CISSP Certified Information Systems Security Professional

CISSP Overview

A decrease in the number of domains, from ten to eight, was introduced in April 2015. A reviewed and efficient content comprising the most current and best practice topics for today's safety landscape.

From 15 April 2015 the CISSP Courses domains changed:

• Security and Risk Management.
• Security Engineering.
• Communications and Network Security.
• Asset Security.
• Security Assessment and Testing.
• Security Operations.
• Software Development Security.
• Identity and Access Management.

Course Content

Security and Risk Management

• Defining concepts of confidentiality, integrity, and availability.
• Implementation of security governance principles.
• Recognise legal and supervisory issues that affect to information security in a global context.
• Recognise professional principles.
• Develop and implement documented Security Policy, Morales, Actions, and Strategies.
• Comprehend business continuity necessities.
• Contribute to personnel security rules.
• Recognise risk management concepts.
• Understand and apply threat modelling.
• Assimilate security risk deliberations into attainment strategy and practice.
• Create and access information security education, exercise, and consciousness.

Asset Security

• Categorise information and supporting effects.
• Regulate and maintain possession.
• Protect privacy.
• Guarantee suitable retention.
• Define data safety controls.
• Launch handling necessities.

Security Engineering

• Implement and manage manufacturing procedures using secure design principles.
• Comprehend the vital concepts of security models.
• Select controls and countermeasures based upon systems security evaluation models.
• Comprehend security abilities of info systems.
• Measure and lessen the vulnerabilities of security architectures.
• Assess and mitigate the vulnerabilities in web-based systems.
• Assess and mitigate weaknesses in mobile systems.
• Assess and mitigate susceptibilities in embedded devices and cyber-physical systems.
• Apply cryptography.

Network Security and Communication

• Appliance secure design philosophies to network architecture.
• Analysing Secure network components.
• Design and establish secure communication stations.
• Avert or diminish network spasms.

Access & Identity Management

• Control logical and physical access to possessions.
• Manage identification and verification of people and devices.
• Incorporate uniqueness as a service.
• Assimilate third-party identity amenities.
• Apply and manage authorization tools.
• Avoid or alleviate access control attacks.
• Manage the identity and access provisioning lifecycle.

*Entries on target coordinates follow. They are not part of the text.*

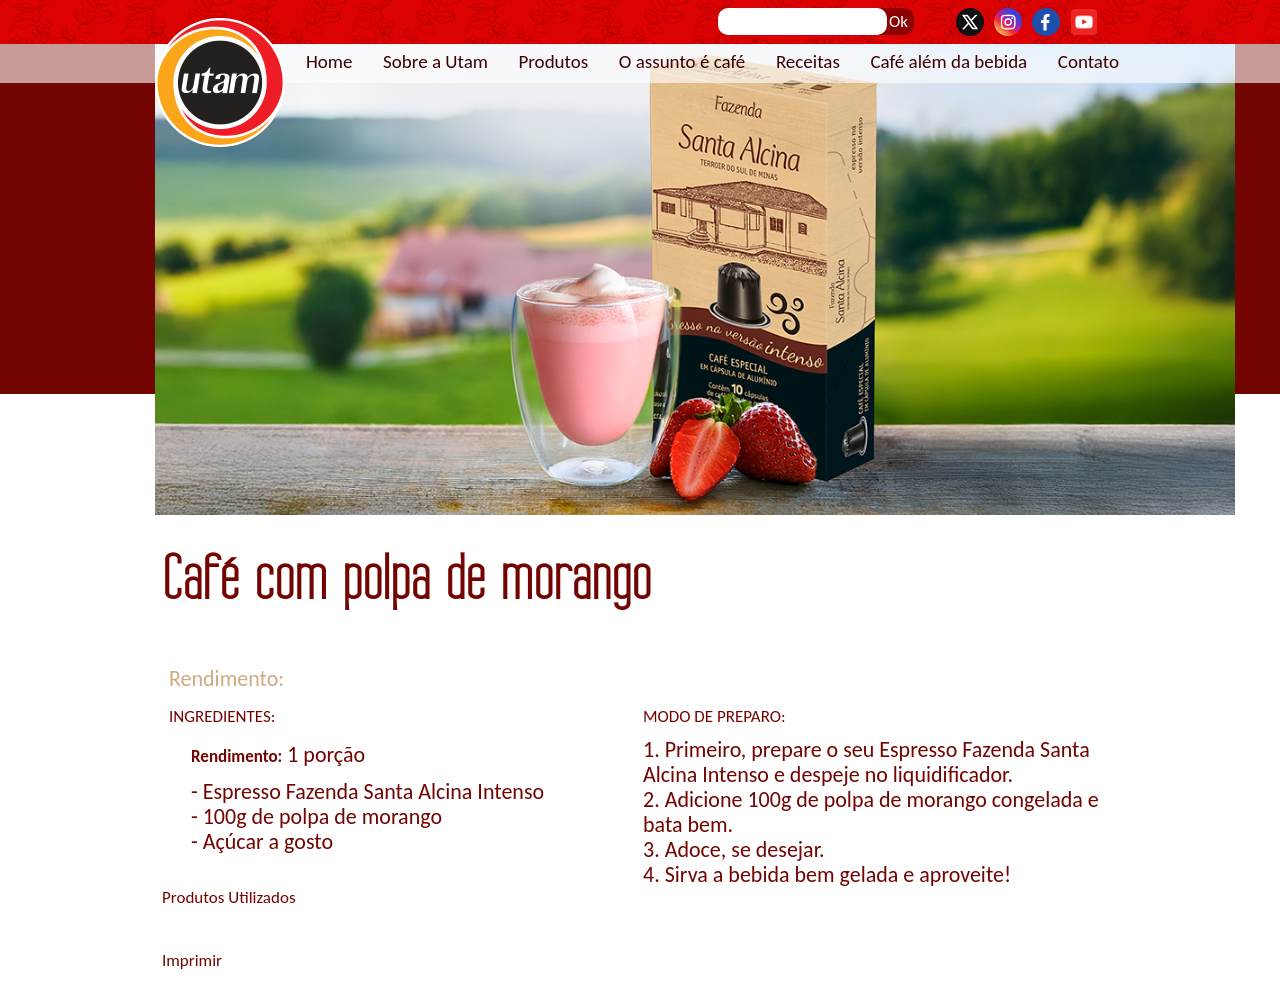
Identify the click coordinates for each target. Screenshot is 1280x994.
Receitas (808, 61)
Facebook (1046, 22)
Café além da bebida (948, 61)
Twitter (970, 22)
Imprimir (192, 960)
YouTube (1084, 22)
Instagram (1008, 22)
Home (329, 61)
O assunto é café (682, 61)
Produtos (553, 61)
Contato (1088, 61)
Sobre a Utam (435, 61)
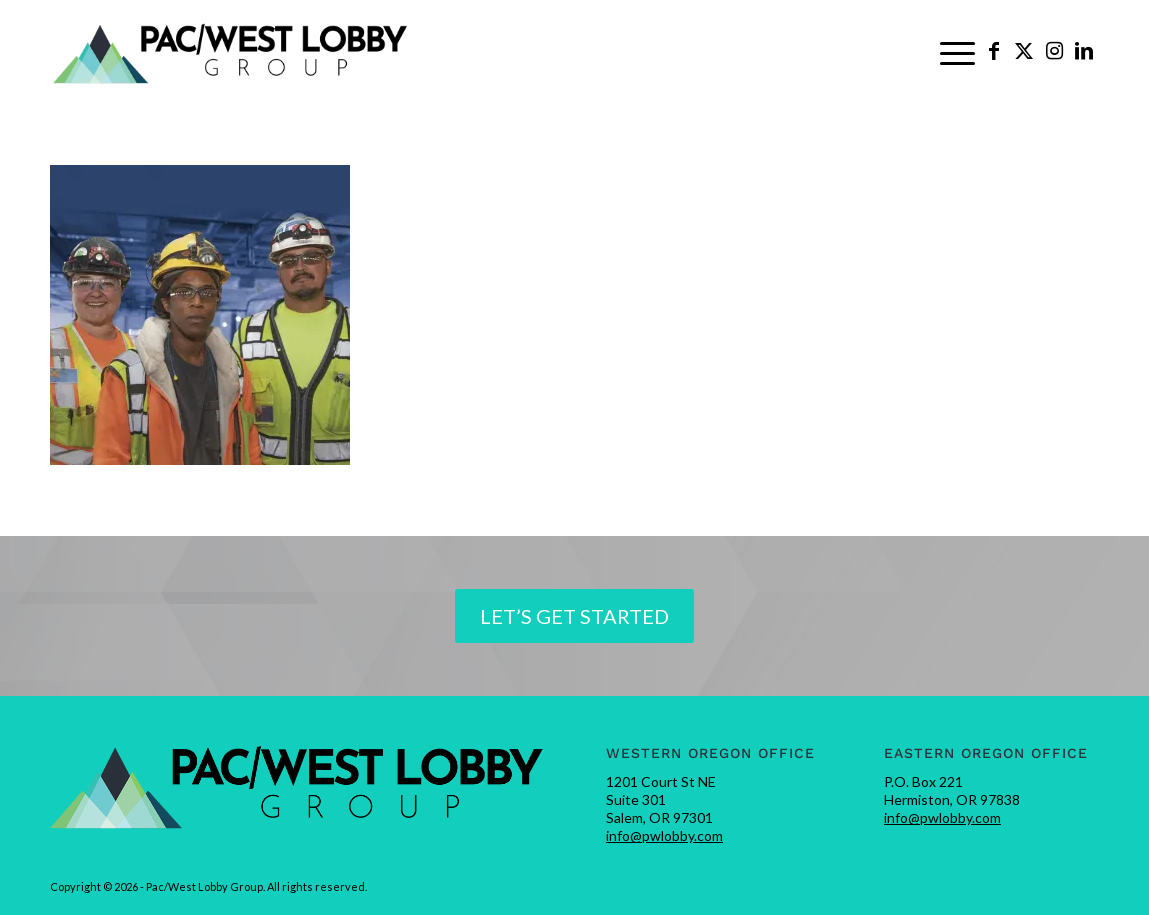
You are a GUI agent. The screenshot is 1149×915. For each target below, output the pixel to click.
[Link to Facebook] (994, 50)
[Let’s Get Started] (574, 616)
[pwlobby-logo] (231, 51)
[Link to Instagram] (1054, 50)
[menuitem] (957, 51)
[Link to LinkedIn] (1084, 50)
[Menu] (957, 51)
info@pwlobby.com (664, 835)
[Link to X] (1024, 50)
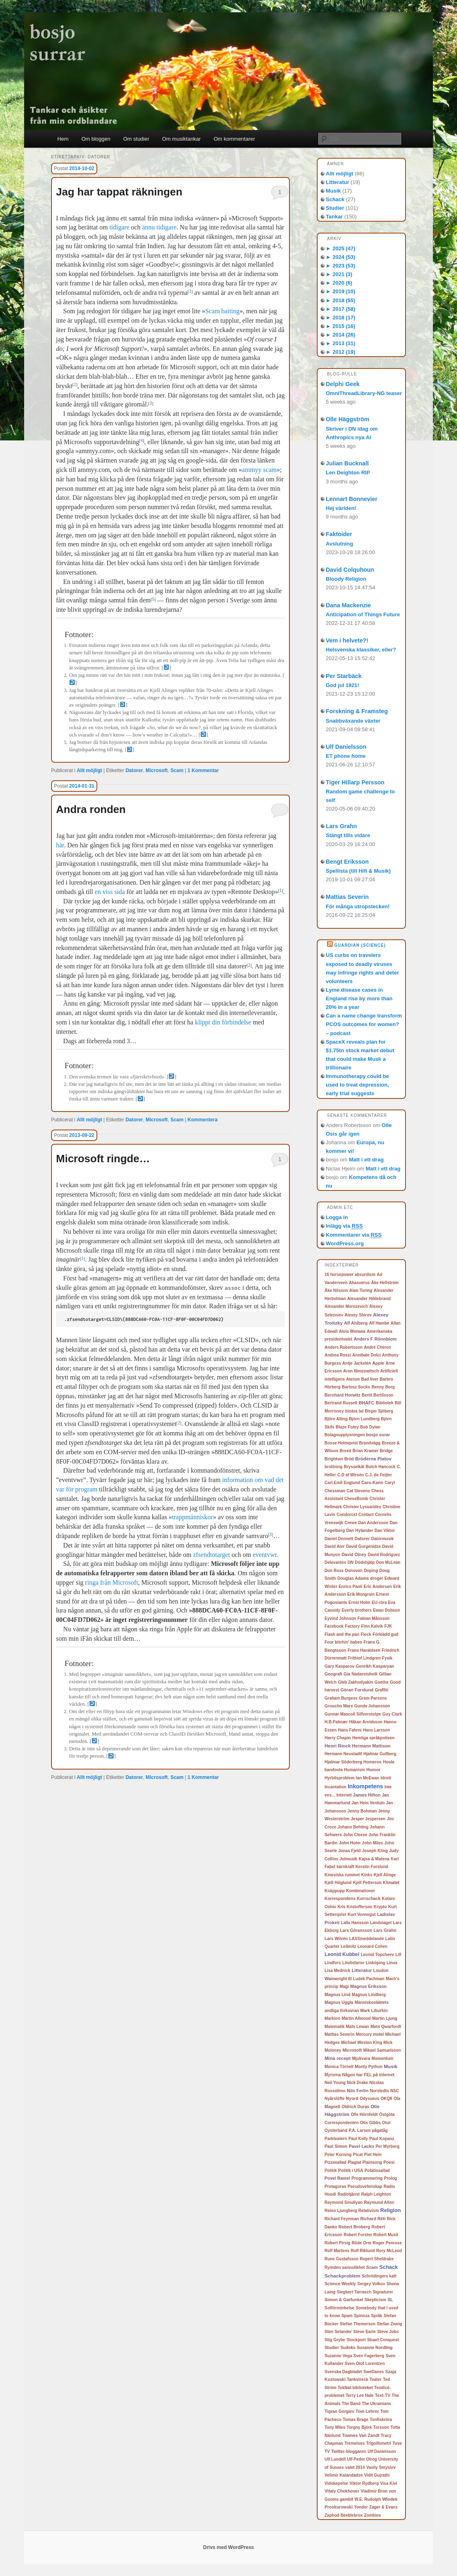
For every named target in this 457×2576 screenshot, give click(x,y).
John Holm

Security Assessment & Testing

• Plan and authenticate assessment and test plans.
• Conduct security control testing.
• Gather security process data.
• Examine and report test outputs.
• Comprehend the weaknesses of security architectures.

Security Operations

• Comprehend and support inquiries.
• Understand necessities for investigation types.
• Conduct logging and monitoring actions.
• Secure the provisioning of resources.
• Understand and apply foundational security processes concepts.
• Service resource protection methods.
• Conduct incident management.
• Function and sustain preventative measures.

Software Security Development

• Understand and apply security in the software development lifecycle.
• Apply security controls in development environments.
• Measure the effectiveness of software security.
• Evaluate security influence of acquired software.